As so often the case, the world has a sense of all of this – it perceives that we all have a heart problem of some sort and that left to our own devices, our interior is disordered – but it goes off track with both the diagnosis and the cure (just look at the offerings from new-agey gurus like Tim Robbins, Eckhart Tolle, Gabor Matte, A.H. Almaas, etc).

The world is schizophrenic on the diagnosis.  On one hand it will say you are perfect the way you are, you were born that way, you should shout your weirdness, and so on.  It’s a bizarre, woke, androgynous reimagining of the American archetype of rugged individualism.  In this case the prescription from the world is that you learn to accept yourself through some combination of mindfulness and positive self-talk (just google “accept who you are” or anything like that).

On the other hand, the world will tell you that you can transform yourself into just about anything.  Now the prescription is based on self-awareness, self-empowerment and having a future vision of self.

Notice a lot of self, and more self, with an extra dose of self, for good measure.  For variety the gurus might sprinkle in mentions of energy, or the universe, perhaps Buddha, anything BUT the one Triune God.

And you will never hear words like repentance or conversion.

In short, the world would have us take a top-down approach – we just control our brain and everything will be fine.

Christianity tells us differently.  It’s not a top-down approach, but inside out.  We are transformed from disordered to ordered, from broken to whole, from false to true self, through relationship with Christ.

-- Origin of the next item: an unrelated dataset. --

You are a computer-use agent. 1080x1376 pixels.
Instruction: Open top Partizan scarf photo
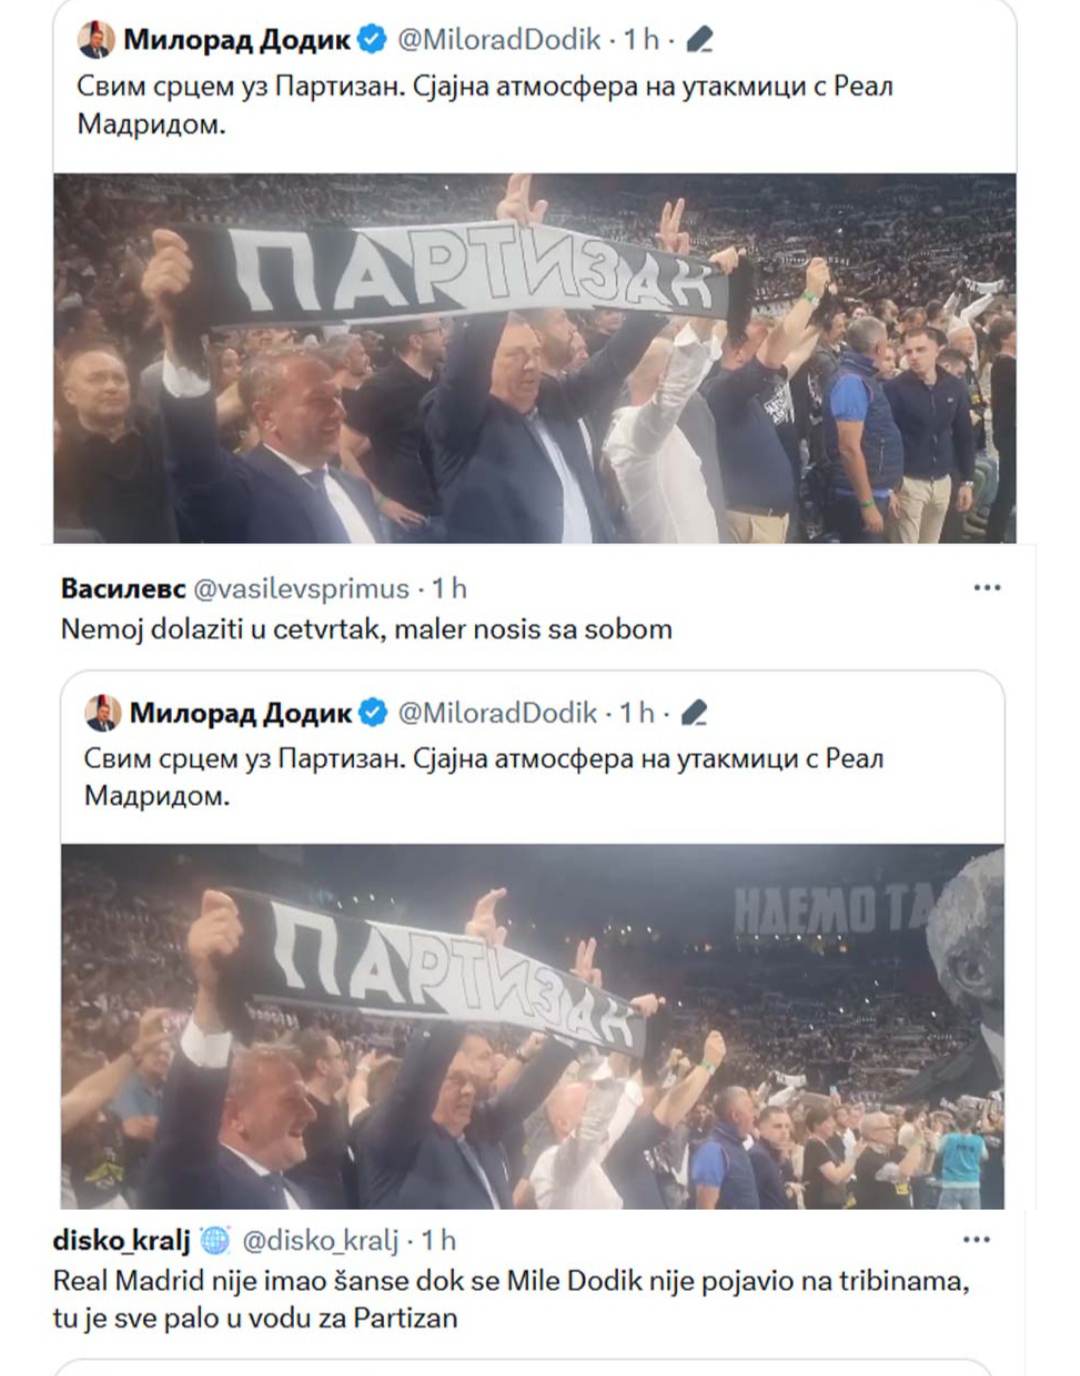click(535, 358)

How does this play out?  In a million different ways.

Here’s one very specific approach – to watch where our mind goes during meditation.  Distraction in meditation is often a source of frustration, but it can become fruitful when we turn it over to God.  This is where authentic self-awareness is beneficial.  What is it that is vying for our attention during prayer?  Especially – what are the patterns?  Are there specific thoughts, memories or imaginings the play out again and again?  If so (and there almost always are) – pick one to bring to God for illumination and purification.    Ask the Holy Spirit to guide you to scripture related to the thought pattern and meditate with that scripture, again praying for illumination and purification.  Being aware and bringing the issue to God is how we do our small part (like the widow’s two meager coins) – God will take this and multiply it – light will be shed, doors will be opened, grace will be released.

We go into this in much more detail in 30 Days to Christian Meditation, but in the postscript we list four additional practices that can be very powerful in participating with God to heal specific issues in our interior.

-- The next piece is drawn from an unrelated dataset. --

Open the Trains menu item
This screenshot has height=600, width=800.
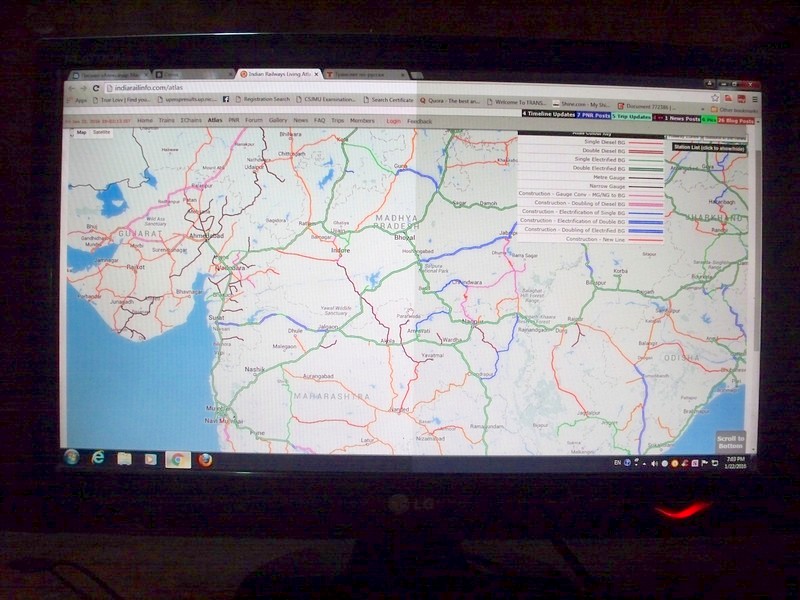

Christ promises to give us a new heart – a “natural heart” – in fact it is the deepest desire of His Sacred Heart.  He tells us – “You shall love the Lord your God with all your heart” – He wouldn’t give us that command without the hope that He will also give us a heart capable of fulfilling it, if we only ask Him.

Steve and Karen Smith – Interior Life

– Get the book.

Postscript: ways to participate with God’s heart-transforming grace

Reconciliation:  forgiveness is powerful medicine.  Bishop Fulton Sheen repeatedly noted that as Catholics stopped going to the confessional, they began making their way to the psychotherapist’s couch.

Mary:  bringing our issues to Mary in the Rosary has healed countless souls.  Especially if there are specific impure or hurtful memories or imagining that plague us, they will melt away in Mary’s motherly care.

Fasting:  here again we do our small part – uniting our small sacrifice to our request for healing or purification.

Renunciation:  often there is a diabolical attachment to patterns of thought that weigh us down.  Here is a prayer of renunciation that we often recommend from Fr. Ripperger (psychologist and exorcist):

(insert the name of the obstacle you face, e.g. “Spirit of anger”)

Spirit of N., I bind you in the Name of Jesus, by the power of the most Precious Blood of Our Lord Jesus Christ and by the intercession of the Blessed Virgin Mary, St. Michael the Archangel, the blessed Apostles, Peter and Paul, and all of the Saints, and I command you to leave me and go to the foot of the Holy Cross to receive your sentence, in the Name of the Father, the Son and the Holy Spirit.